• [Document passage]:

────

[08/10] Implement C++14 numeric separators
Checks
Commit Message
C++14 allows the use of the apostrophe as a numeric separator; that
is, "23000" and "23'000" represent the same number. This patch
implements this for gdb's C++ parser and the C++ name canonicalizer.
I did this unconditionally for all C variants because I think it's
unambiguous.
For the name canonicalizer, there's at least one compiler that can
emit constants with this form, see bug 30845.
Bug: https://sourceware.org/bugzilla/show_bug.cgi?id=23457
Bug: https://sourceware.org/bugzilla/show_bug.cgi?id=30845
---
gdb/c-exp.y | 28 +++++++++++++++++++++++-----
gdb/cp-name-parser.y | 31 ++++++++++++++++++++++++++-----
gdb/testsuite/gdb.cp/misc.exp | 4 ++++
3 files changed, 53 insertions(+), 10 deletions(-)

────

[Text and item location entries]
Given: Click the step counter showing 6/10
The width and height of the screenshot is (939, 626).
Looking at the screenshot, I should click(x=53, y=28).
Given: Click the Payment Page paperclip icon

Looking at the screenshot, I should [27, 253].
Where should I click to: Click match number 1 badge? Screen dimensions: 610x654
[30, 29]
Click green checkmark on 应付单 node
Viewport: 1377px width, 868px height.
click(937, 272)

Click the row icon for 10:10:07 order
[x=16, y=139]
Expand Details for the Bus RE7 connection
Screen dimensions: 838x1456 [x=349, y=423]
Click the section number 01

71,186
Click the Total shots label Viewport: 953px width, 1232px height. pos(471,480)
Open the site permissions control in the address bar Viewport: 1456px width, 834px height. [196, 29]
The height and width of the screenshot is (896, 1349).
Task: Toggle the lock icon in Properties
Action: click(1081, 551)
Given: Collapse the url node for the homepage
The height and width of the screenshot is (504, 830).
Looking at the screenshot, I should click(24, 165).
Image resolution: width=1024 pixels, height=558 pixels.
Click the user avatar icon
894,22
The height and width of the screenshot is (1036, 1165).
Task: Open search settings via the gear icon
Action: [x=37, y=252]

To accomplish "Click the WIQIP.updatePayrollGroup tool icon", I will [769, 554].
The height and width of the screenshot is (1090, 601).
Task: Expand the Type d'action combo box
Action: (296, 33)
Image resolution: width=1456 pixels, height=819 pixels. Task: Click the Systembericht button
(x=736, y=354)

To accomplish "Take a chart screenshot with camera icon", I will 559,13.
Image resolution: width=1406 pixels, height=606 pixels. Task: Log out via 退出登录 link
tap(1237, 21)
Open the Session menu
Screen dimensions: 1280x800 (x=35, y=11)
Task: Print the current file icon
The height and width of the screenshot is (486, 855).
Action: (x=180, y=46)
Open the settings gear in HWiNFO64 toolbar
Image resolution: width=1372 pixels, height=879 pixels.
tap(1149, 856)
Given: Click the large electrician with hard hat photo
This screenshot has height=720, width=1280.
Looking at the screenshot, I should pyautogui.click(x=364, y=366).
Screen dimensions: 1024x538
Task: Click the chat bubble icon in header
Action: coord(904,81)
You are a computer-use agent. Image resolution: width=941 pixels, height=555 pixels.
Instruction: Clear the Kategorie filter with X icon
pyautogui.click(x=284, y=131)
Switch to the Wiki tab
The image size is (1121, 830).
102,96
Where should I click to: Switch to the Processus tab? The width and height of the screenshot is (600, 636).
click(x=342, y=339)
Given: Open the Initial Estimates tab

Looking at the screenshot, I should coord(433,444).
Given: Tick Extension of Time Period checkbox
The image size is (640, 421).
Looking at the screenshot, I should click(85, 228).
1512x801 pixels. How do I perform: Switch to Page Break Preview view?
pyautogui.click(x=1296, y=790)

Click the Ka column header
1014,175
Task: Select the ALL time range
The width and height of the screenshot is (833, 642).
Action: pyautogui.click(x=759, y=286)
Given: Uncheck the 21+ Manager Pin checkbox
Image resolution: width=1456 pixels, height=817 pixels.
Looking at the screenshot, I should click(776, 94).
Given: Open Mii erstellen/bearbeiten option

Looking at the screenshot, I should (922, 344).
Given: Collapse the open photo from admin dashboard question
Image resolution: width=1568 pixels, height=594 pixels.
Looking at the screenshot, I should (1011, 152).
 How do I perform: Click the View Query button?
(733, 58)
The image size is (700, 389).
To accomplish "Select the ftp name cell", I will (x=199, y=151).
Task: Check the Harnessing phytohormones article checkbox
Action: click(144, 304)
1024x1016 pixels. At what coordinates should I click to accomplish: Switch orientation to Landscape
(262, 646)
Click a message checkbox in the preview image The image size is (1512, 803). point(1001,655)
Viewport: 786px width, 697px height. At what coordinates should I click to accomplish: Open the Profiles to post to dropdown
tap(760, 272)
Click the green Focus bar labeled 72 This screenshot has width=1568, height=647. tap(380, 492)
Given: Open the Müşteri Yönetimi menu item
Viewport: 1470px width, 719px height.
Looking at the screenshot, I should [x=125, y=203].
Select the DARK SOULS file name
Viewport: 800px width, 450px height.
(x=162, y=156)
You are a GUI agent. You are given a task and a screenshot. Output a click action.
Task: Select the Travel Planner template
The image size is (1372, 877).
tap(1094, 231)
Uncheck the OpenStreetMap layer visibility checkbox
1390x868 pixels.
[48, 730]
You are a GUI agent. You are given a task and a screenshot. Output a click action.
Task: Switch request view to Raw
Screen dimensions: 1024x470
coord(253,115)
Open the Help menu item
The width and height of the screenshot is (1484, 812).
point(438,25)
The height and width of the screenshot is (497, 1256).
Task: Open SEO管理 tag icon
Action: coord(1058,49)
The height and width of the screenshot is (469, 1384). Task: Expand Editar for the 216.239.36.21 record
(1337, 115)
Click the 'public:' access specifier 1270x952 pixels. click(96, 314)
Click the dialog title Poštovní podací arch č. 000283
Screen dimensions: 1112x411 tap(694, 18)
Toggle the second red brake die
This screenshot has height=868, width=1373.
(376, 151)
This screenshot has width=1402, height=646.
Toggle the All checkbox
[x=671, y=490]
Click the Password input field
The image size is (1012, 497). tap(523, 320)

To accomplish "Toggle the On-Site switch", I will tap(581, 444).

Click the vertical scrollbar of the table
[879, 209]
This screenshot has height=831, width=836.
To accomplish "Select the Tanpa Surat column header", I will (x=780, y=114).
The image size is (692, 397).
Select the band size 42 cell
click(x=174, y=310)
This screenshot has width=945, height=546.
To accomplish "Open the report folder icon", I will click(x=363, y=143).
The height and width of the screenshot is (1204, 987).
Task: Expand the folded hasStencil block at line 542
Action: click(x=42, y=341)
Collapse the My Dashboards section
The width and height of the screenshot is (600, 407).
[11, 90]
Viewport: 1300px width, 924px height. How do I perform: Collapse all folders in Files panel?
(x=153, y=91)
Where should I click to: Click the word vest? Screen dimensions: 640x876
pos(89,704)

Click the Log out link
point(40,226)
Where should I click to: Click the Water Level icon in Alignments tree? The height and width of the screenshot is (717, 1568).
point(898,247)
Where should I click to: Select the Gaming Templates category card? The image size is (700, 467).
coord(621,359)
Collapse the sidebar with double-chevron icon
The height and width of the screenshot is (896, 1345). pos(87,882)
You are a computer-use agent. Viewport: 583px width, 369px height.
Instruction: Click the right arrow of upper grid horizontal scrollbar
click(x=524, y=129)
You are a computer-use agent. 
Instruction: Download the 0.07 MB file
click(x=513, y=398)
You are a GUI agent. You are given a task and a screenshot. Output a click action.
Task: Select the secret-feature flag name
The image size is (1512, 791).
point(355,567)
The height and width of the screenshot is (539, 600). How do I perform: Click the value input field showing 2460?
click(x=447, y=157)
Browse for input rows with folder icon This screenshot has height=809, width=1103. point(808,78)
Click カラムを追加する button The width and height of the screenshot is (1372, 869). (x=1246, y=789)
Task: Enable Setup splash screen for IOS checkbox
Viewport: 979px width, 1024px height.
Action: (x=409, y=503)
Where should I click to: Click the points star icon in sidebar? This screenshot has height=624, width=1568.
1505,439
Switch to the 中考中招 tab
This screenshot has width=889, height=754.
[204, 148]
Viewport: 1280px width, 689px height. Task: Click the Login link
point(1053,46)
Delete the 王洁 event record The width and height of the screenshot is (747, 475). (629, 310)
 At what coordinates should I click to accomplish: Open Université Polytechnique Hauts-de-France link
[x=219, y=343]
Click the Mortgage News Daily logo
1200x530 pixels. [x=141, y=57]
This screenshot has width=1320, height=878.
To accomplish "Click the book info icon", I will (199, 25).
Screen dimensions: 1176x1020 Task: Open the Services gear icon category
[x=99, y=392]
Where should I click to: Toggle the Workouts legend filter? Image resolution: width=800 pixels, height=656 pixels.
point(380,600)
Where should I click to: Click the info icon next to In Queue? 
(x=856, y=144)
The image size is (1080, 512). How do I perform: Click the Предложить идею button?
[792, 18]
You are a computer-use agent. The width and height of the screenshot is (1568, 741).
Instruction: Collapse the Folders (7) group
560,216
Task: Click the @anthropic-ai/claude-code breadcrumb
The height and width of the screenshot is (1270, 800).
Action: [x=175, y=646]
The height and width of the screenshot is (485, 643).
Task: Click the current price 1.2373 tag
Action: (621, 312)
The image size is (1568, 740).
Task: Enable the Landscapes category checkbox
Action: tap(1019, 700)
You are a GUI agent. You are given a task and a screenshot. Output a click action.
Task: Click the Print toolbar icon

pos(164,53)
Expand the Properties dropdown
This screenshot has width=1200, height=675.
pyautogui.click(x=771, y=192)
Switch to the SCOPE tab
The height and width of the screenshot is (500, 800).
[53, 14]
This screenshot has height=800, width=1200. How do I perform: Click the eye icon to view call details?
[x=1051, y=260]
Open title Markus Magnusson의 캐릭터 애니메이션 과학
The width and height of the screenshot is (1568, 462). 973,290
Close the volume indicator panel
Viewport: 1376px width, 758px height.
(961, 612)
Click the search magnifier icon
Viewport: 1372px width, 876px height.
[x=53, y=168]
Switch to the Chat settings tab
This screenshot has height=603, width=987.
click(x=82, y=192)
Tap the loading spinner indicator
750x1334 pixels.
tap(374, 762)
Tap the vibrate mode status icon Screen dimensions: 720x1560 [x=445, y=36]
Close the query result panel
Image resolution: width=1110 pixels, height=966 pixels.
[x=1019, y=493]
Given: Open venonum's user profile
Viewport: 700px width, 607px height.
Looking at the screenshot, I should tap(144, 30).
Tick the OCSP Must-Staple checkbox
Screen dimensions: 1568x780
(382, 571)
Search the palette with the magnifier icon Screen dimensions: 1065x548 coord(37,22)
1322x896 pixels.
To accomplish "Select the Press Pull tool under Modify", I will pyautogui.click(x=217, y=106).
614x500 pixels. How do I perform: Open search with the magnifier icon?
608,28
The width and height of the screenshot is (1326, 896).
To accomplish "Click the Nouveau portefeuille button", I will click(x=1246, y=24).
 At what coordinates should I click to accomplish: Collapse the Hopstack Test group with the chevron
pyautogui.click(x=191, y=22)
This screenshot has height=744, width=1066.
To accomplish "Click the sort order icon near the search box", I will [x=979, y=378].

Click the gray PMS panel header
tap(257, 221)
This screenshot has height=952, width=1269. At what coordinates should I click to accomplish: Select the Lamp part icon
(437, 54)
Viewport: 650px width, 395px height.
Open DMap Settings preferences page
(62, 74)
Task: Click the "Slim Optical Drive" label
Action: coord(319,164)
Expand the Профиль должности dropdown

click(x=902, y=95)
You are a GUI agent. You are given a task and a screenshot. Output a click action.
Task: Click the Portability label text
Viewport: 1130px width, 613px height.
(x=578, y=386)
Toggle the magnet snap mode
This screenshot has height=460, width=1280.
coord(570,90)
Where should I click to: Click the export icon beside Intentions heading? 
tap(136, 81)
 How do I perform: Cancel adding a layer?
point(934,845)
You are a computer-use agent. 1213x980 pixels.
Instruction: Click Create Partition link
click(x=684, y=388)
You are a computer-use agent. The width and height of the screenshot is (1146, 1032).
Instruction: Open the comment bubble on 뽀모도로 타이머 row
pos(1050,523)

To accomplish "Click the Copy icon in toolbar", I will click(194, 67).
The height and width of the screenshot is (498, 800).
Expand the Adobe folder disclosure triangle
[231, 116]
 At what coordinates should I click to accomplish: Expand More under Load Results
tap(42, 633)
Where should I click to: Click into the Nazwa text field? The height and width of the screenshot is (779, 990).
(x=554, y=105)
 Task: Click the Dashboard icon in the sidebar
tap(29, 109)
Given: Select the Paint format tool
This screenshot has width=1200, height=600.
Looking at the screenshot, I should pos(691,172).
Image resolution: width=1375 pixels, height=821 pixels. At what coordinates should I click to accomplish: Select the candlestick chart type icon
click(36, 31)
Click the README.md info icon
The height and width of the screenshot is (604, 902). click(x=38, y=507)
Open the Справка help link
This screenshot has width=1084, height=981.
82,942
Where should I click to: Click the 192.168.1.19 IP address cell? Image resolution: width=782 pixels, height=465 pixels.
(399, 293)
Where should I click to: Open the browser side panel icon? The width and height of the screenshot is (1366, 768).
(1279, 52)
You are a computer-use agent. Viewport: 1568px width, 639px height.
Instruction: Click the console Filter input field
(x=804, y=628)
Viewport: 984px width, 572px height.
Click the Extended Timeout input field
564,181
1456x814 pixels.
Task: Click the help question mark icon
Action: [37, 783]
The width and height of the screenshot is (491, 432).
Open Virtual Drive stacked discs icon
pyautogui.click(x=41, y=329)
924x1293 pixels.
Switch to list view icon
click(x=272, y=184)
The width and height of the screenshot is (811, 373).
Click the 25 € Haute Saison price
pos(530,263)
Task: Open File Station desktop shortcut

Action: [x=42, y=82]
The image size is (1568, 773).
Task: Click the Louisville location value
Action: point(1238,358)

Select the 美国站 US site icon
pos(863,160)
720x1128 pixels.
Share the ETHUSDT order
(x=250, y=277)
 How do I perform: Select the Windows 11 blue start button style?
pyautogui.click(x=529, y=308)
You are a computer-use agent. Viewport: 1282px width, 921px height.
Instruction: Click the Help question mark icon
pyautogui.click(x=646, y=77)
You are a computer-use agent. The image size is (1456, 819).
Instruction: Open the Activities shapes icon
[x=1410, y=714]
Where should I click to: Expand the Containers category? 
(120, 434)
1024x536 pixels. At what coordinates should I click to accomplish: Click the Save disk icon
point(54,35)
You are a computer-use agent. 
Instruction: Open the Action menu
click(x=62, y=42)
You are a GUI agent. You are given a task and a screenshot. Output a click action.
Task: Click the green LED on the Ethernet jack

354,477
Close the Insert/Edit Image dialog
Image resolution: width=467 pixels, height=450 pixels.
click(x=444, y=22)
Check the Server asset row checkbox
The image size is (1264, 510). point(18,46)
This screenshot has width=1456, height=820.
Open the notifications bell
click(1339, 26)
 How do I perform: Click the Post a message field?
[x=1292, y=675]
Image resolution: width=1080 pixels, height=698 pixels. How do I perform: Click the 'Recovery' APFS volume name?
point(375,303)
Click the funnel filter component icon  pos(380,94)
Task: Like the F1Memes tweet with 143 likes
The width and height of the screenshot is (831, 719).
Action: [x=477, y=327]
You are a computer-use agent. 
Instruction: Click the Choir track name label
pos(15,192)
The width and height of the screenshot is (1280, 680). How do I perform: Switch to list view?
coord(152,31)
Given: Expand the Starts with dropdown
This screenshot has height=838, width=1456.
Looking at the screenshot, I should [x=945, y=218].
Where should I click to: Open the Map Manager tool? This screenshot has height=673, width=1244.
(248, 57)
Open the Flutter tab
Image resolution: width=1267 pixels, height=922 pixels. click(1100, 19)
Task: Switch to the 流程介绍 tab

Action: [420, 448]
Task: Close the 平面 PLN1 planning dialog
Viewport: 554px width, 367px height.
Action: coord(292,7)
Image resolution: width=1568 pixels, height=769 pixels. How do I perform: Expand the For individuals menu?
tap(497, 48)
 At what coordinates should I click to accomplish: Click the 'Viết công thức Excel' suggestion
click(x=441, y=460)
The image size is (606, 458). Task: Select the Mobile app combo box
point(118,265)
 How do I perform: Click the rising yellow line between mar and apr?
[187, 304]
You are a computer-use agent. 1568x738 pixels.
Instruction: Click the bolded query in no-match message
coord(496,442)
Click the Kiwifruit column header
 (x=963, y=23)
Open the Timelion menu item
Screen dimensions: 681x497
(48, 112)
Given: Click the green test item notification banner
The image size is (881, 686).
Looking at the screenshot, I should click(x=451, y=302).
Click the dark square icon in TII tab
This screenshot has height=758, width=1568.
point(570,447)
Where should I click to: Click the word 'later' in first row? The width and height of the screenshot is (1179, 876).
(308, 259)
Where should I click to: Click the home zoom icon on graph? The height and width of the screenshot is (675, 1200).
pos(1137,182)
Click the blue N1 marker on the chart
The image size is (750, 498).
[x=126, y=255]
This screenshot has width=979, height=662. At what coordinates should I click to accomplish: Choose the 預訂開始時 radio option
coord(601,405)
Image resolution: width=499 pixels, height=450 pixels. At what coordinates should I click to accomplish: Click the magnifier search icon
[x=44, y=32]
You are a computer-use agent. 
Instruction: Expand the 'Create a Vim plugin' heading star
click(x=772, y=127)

────

• [Required tasks]:
#1 List every file path that the numeric separators patch says it changes.
#2 Write the next part of the numeric separators patch, picking up after its last line.
The material here has nothing to do with what's asked.

• [Answers for this exercise]:
#1
gdb/c-exp.y
gdb/cp-name-parser.y
gdb/testsuite/gdb.cp/misc.exp

#2
Comments
On 4/21/24 10:00 AM, Tom Tromey wrote:
> C++14 allows the use of the apostrophe as a numeric separator; that
> is, "23000" and "23'000" represent the same number. This patch
> implements this for gdb's C++ parser and the C++ name canonicalizer.
>
> I did this unconditionally for all C variants because I think it's
> unambiguous.
>
> For the name canonicalizer, there's at least one compiler that can
> emit constants with this form, see bug 30845.
I guess this is the only separator allowed so far? Longer term I
do think it might be easier to understand the code if you always
allocate a new string and copy valid characters into just using a
'continue' to skip characters you want to drop. Perhaps though
this is a hot path where the extra allocation would be noticable?
I also wonder if there might be benefit in a commit prior to
this that pulls out the shared code here into a single routine
that these files share? (Or is that not quite as doable with
yacc?)
>>>>> "John" == John Baldwin <jhb@FreeBSD.org> writes:
>> For the name canonicalizer, there's at least one compiler that can
>> emit constants with this form, see bug 30845.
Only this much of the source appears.